__Data section__:
◇ ◇ ◇ ◇ ◇ ◇ ◇
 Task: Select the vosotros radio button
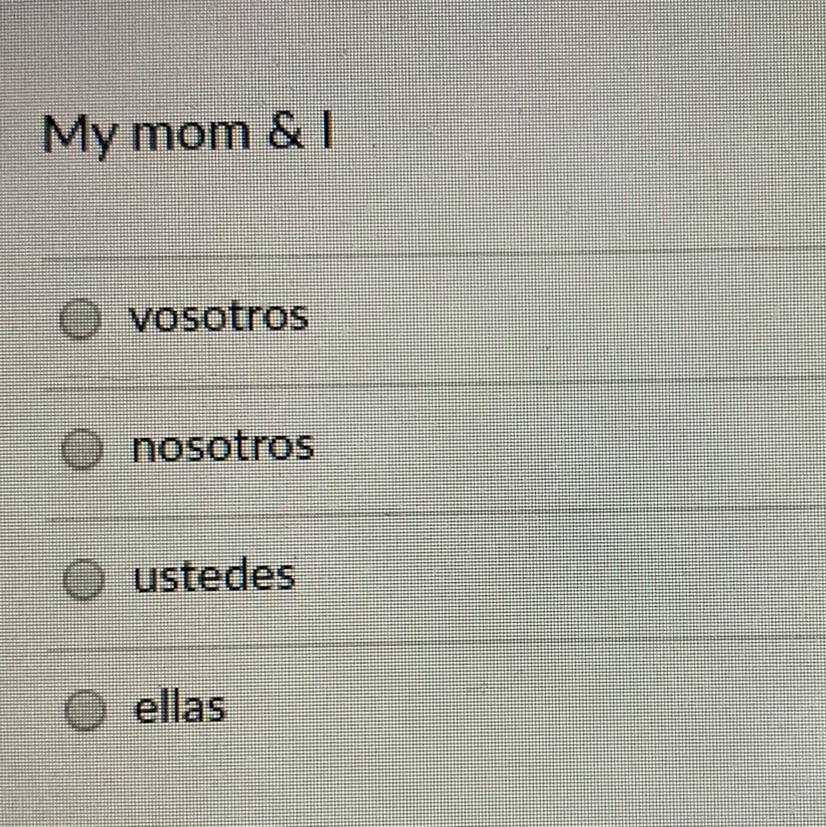click(x=80, y=319)
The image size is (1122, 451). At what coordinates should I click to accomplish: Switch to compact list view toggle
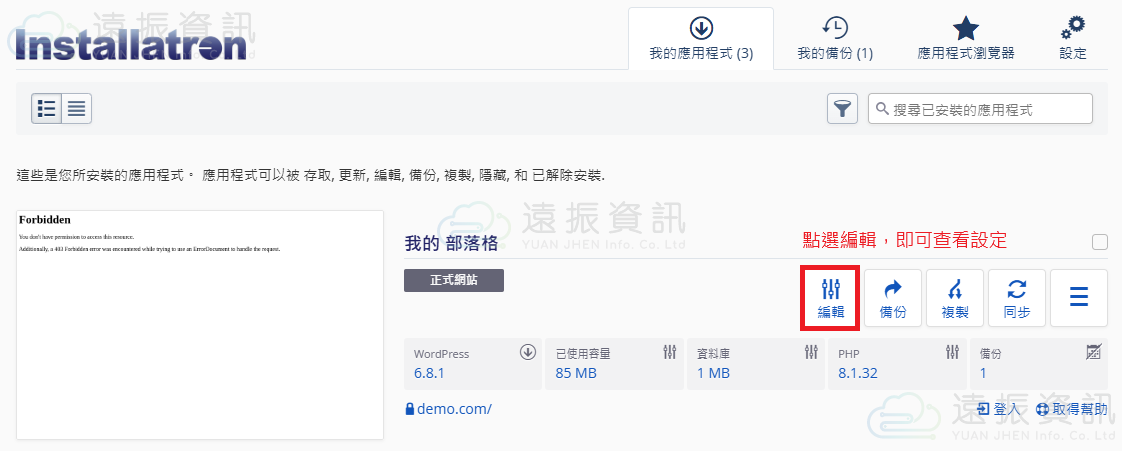77,109
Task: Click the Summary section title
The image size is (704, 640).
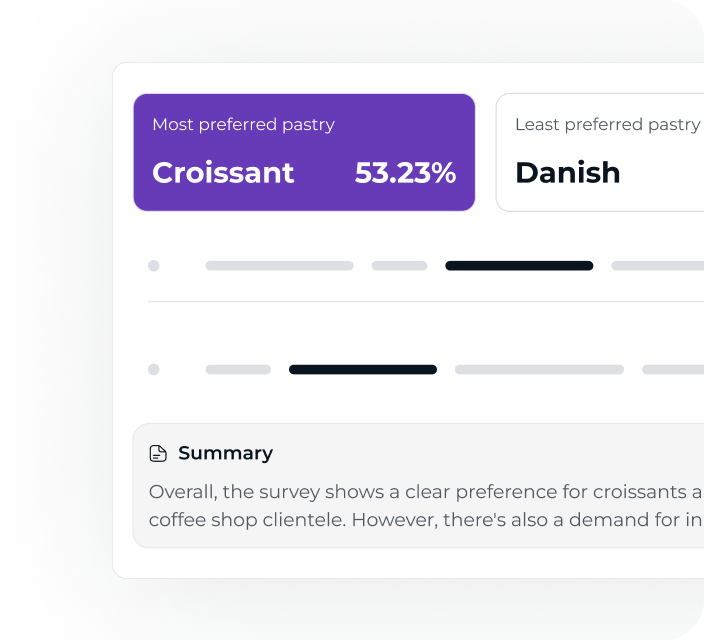Action: [225, 453]
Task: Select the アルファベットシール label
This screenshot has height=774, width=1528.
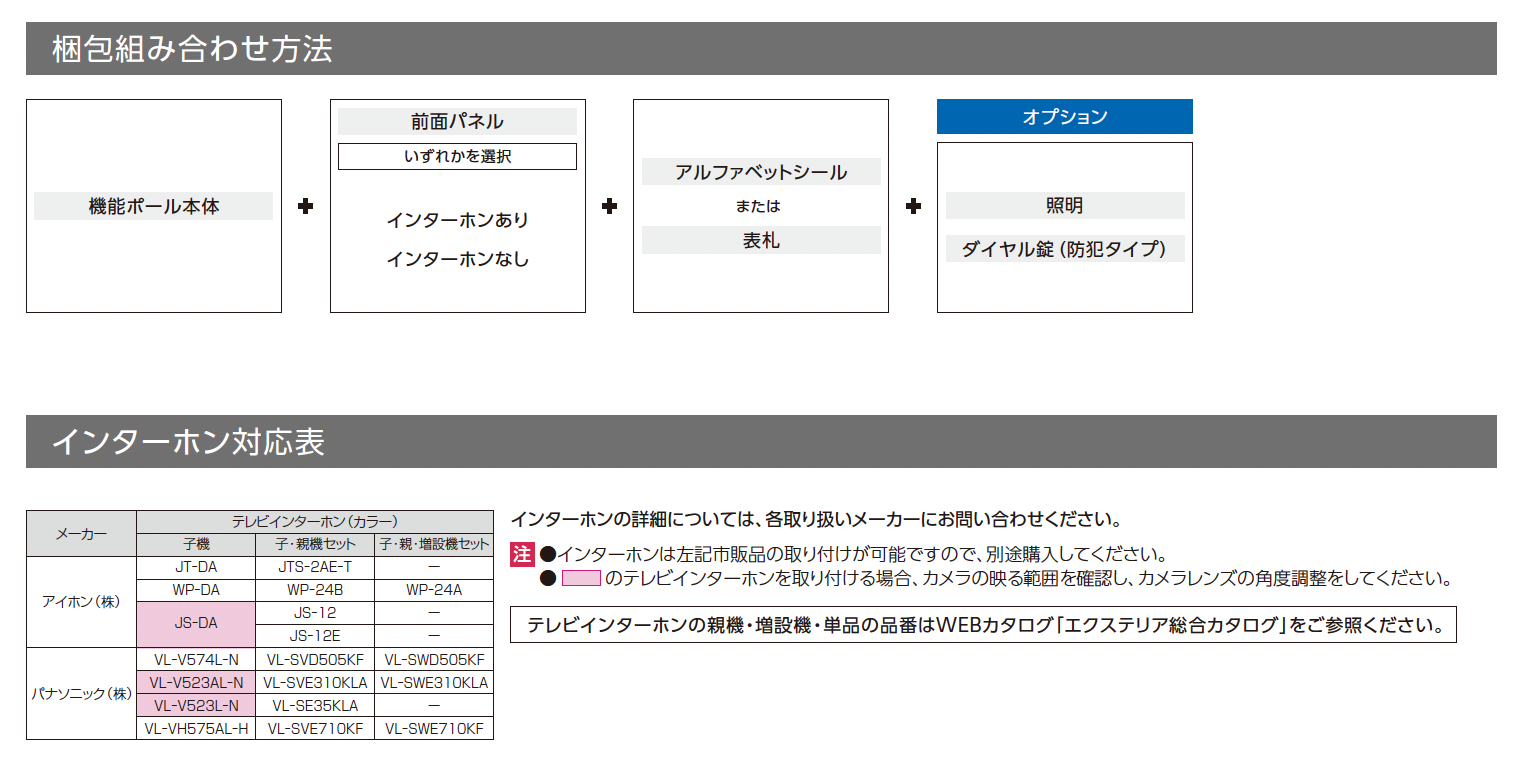Action: pyautogui.click(x=761, y=172)
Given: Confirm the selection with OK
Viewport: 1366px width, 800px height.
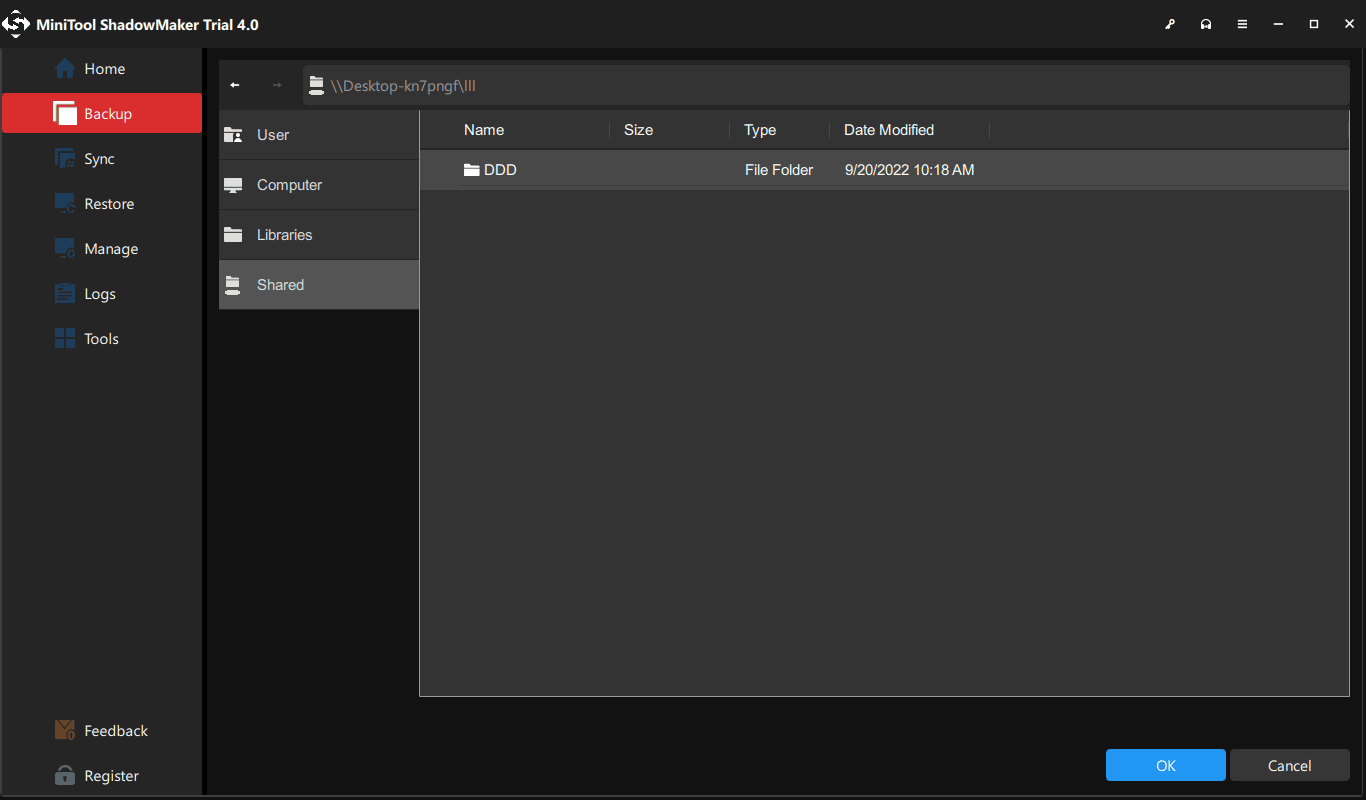Looking at the screenshot, I should pos(1165,765).
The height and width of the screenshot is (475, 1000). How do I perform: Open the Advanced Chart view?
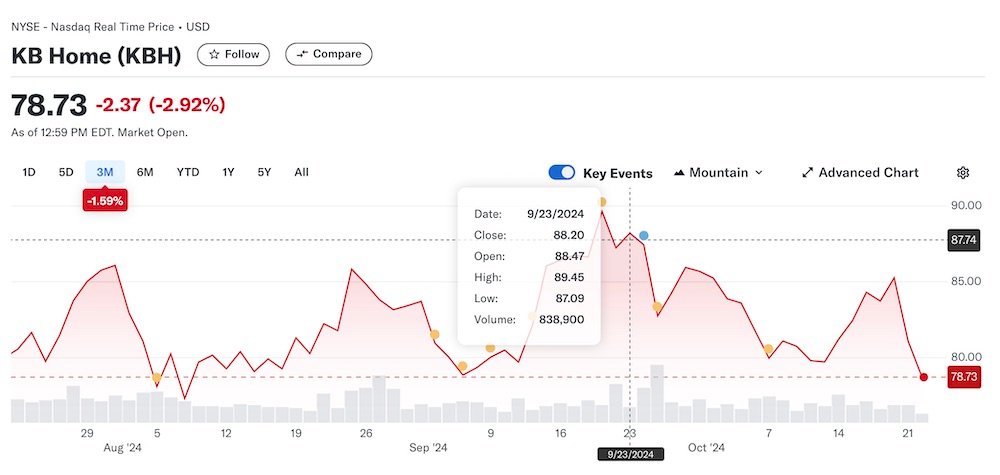point(860,173)
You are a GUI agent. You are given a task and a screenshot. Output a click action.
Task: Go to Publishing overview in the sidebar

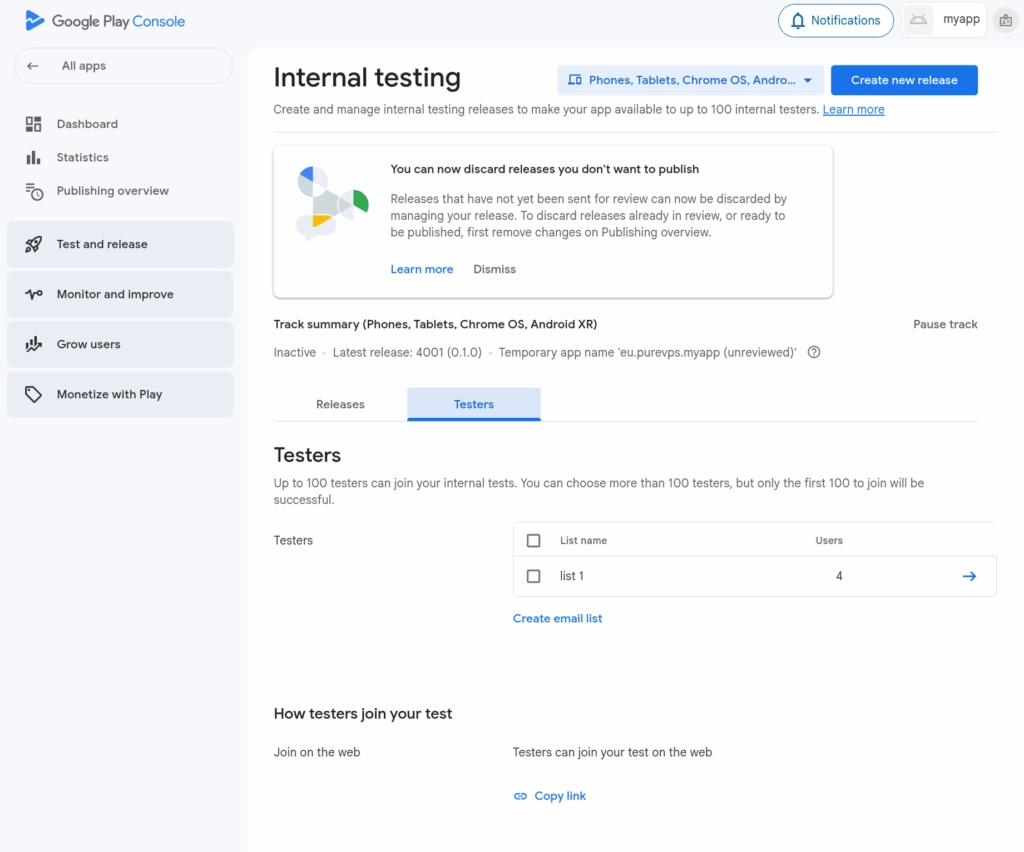coord(112,191)
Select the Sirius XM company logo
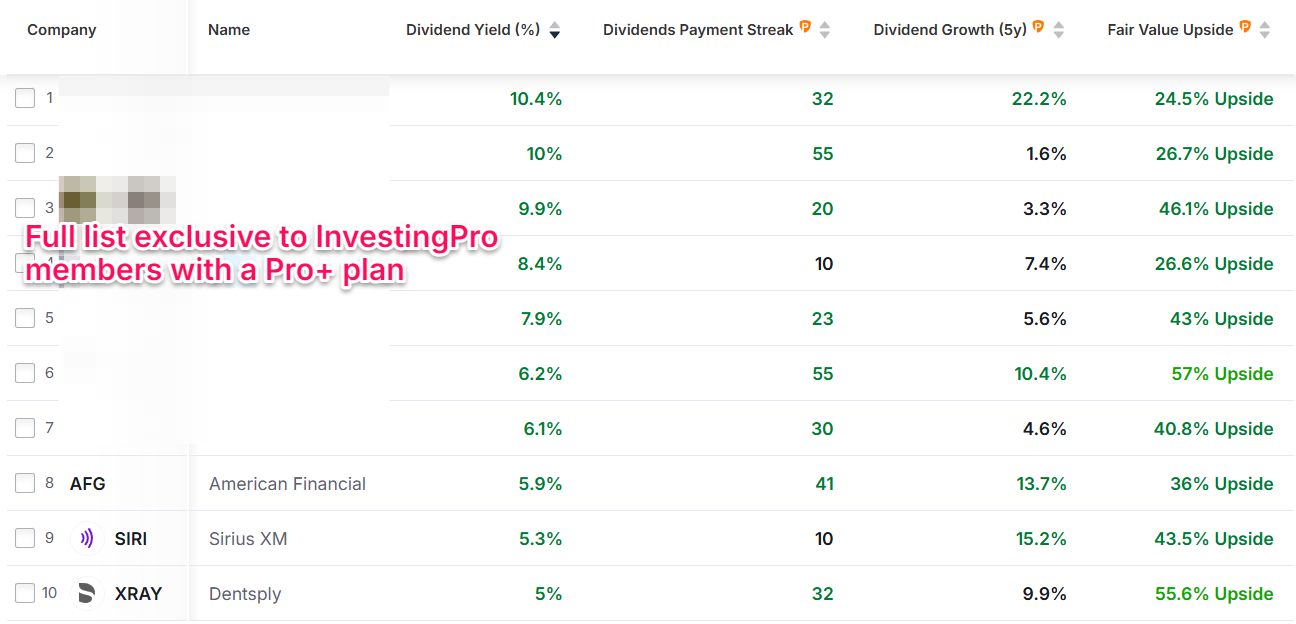 (x=86, y=538)
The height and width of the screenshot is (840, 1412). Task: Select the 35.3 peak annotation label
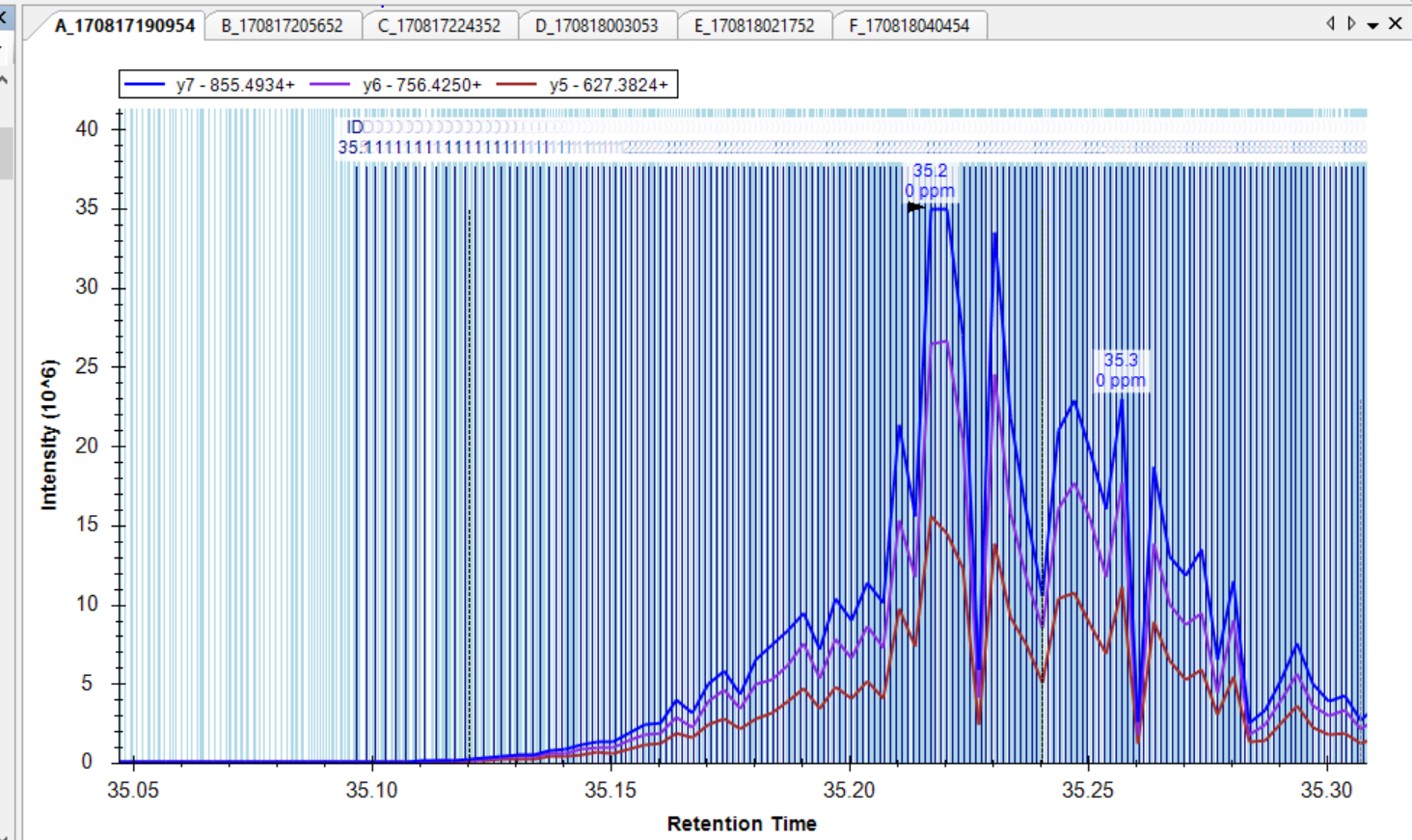[1120, 360]
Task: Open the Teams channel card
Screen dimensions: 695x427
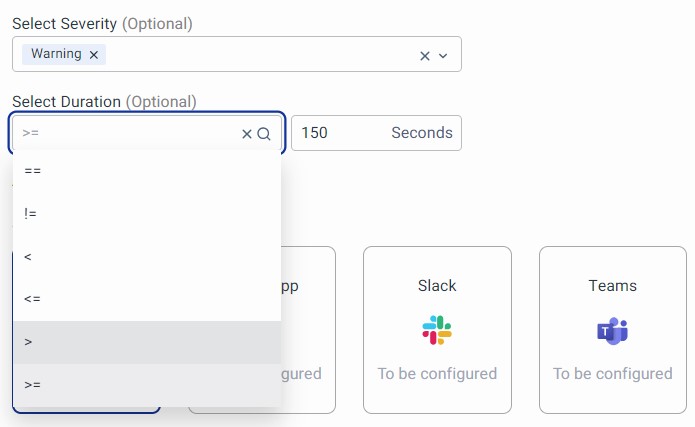Action: point(612,330)
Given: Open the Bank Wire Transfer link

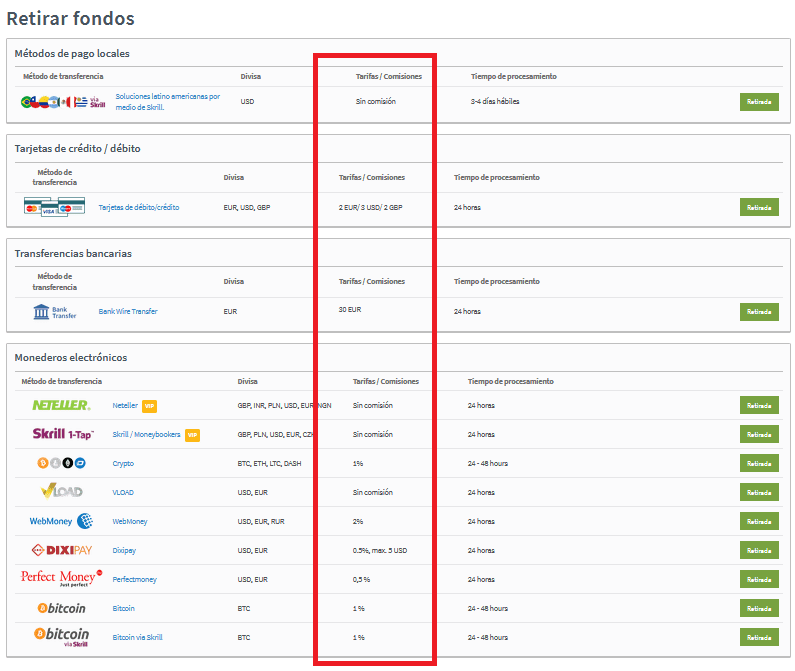Looking at the screenshot, I should tap(128, 312).
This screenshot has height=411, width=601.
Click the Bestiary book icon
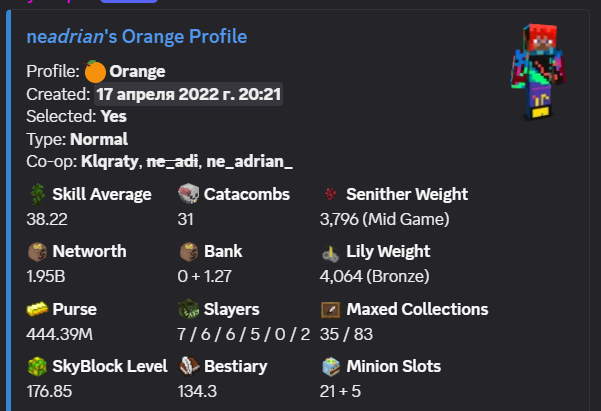189,366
◇ ◇ ◇ ◇ ◇ ◇ ◇
__Aim of the exercise__:
Output every record above exactly, leaving out the pictures.

__Task solution__:
 Task: Select the vosotros radio button
click(x=80, y=319)
The image size is (1122, 451). At what coordinates should I click to accomplish: Switch to compact list view toggle
77,109
Task: Click the Summary section title
The image size is (704, 640).
Action: [225, 453]
Task: Select the アルファベットシール label
This screenshot has height=774, width=1528.
Action: pyautogui.click(x=761, y=172)
Given: Confirm the selection with OK
Viewport: 1366px width, 800px height.
Looking at the screenshot, I should pos(1165,765).
The height and width of the screenshot is (475, 1000). How do I perform: Open the Advanced Chart view?
point(860,173)
You are a GUI agent. You are given a task and a screenshot. Output a click action.
Task: Go to Publishing overview in the sidebar

coord(112,191)
Select the Sirius XM company logo
 (x=86, y=538)
The height and width of the screenshot is (840, 1412). Task: Select the 35.3 peak annotation label
[1120, 360]
Task: Open the Teams channel card
Screen dimensions: 695x427
Action: point(612,330)
Given: Open the Bank Wire Transfer link

Looking at the screenshot, I should tap(128, 312).
This screenshot has height=411, width=601.
Click the Bestiary book icon
189,366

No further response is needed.